A person shows US dollars at a currency exchange store in Manila, Philippines, Oct. 21, 2022. — REUTERS/LISA MARIE DAVID

By Luisa Maria Jacinta C. Jocson, Reporter

THE PHILIPPINES’ balance of payments (BoP) position swung to a surplus in October, ending six straight months of contraction, the central bank said.

Data released by the Bangko Sentral ng Pilipinas (BSP) showed the country’s BoP surplus widened to $1.5 billion in October from $711 million in the same month a year ago.

Month on month, this was a turnaround from the $414-million deficit in September.

October also saw the biggest BoP surplus since the $3.081 billion recorded in January.

“The BoP surplus in October 2023 reflected inflows arising mainly from the National Government’s (NG) net foreign currency deposits with the BSP, and the BSP’s net foreign exchange operations and net income from its investments abroad,” the central bank said.

The BoP is a gauge to show the country’s economic transactions with the rest of the world at a given time. A surplus shows that more money flowed into the Philippines than what had exited, while a deficit means more funds fled the economy.

In the first 10 months of 2023, the BoP position stood at a $3.2-billion surplus, a turnaround from the $7.1-billion deficit in the same period a year ago.

“Based on preliminary data, this development reflected mainly the improvement in the balance of trade alongside the higher net inflows from personal remittances, trade in services, and foreign borrowings by the NG,” the BSP said.

Preliminary data from the local statistics agency showed that the trade gap narrowed by 14.7% to $39.82 billion in the January-to-September period from the $46.69-billion deficit a year ago.

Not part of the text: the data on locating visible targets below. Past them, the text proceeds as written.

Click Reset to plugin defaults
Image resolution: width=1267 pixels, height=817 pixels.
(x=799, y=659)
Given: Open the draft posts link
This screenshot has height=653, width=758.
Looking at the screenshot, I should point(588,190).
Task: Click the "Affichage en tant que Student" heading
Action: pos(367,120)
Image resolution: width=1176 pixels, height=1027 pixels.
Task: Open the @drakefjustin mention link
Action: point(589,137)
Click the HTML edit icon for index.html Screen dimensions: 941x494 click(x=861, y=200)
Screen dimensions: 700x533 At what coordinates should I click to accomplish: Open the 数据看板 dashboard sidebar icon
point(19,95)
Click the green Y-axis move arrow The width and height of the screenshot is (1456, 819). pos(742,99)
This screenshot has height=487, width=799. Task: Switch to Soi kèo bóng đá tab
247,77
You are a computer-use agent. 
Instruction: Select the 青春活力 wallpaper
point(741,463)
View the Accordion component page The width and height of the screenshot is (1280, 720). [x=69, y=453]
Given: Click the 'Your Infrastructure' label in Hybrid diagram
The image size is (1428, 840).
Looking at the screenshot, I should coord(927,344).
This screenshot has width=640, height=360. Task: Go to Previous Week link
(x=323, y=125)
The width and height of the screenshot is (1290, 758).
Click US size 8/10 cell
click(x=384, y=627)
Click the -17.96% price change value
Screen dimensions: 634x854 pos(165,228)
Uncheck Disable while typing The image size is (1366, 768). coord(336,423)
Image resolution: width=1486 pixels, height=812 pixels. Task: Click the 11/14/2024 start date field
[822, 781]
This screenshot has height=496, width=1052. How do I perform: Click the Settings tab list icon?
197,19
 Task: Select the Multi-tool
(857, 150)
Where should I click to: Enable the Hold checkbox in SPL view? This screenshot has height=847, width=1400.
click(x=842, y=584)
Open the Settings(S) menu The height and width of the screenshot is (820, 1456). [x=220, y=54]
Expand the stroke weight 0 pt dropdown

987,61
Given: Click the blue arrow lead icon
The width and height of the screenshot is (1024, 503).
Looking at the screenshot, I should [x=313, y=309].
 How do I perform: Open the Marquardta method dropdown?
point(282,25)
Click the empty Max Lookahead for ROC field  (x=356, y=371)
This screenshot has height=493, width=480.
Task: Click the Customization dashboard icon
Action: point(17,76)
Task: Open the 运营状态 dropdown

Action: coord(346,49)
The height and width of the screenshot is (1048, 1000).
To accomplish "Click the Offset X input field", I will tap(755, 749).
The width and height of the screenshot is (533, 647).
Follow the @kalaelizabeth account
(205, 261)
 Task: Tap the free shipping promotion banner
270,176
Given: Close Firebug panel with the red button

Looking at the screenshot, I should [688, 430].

In September alone, the trade deficit shrank by 27% year on year to $3.51 billion from the $4.83-billion gap recorded in the same month in 2022.

The BSP also said the net inflows from foreign direct investments also contributed to the BoP surplus.

China Banking Corp. Chief Economist Domini S. Velasquez said that the improving BoP position was due to lower merchandise trade deficits and bigger inflows through investments, remittances, and trade in services.

“Service exports have recently played a bigger role in the country’s balance of payments, compensating for some softening in merchandise trade,” she said in a Viber message.

At its end-October position, the BoP reflected a final gross international reserve (GIR) level of $101 billion, up by 2.96% from $98.1 billion as of end-September.

The dollar reserves were enough to cover 5.8 times the country’s short-term external debt based on original maturity and 3.7 times based on residual maturity.

It is also equivalent to 7.5 months’ worth of imports of goods and payments of services and primary income.

Rizal Commercial Banking Corp. Chief Economist Michael L. Ricafort said that the NG’s latest retail dollar bond offering also led to the higher BoP surplus and gross international reserves.

The Philippine government raised $1.26 billion from its first retail dollar bond offering under the Marcos administration, which was offered from late September to early October.

Ms. Velasquez expects the country’s BoP position to further improve in 2024, driven by a “general recovery of the global semiconductor industry, boosting Philippine merchandise exports.”

“For the coming months, BoP data could still improve with the continued increase in the country’s structural inflows as the economy reopens further towards greater normalcy,” Mr. Ricafort added.

The BSP expects the country’s BoP position to end the year at a $127-million deficit. Next year, the central bank sees the BoP position to end at $1-billion surplus, equivalent to 0.2% of GDP.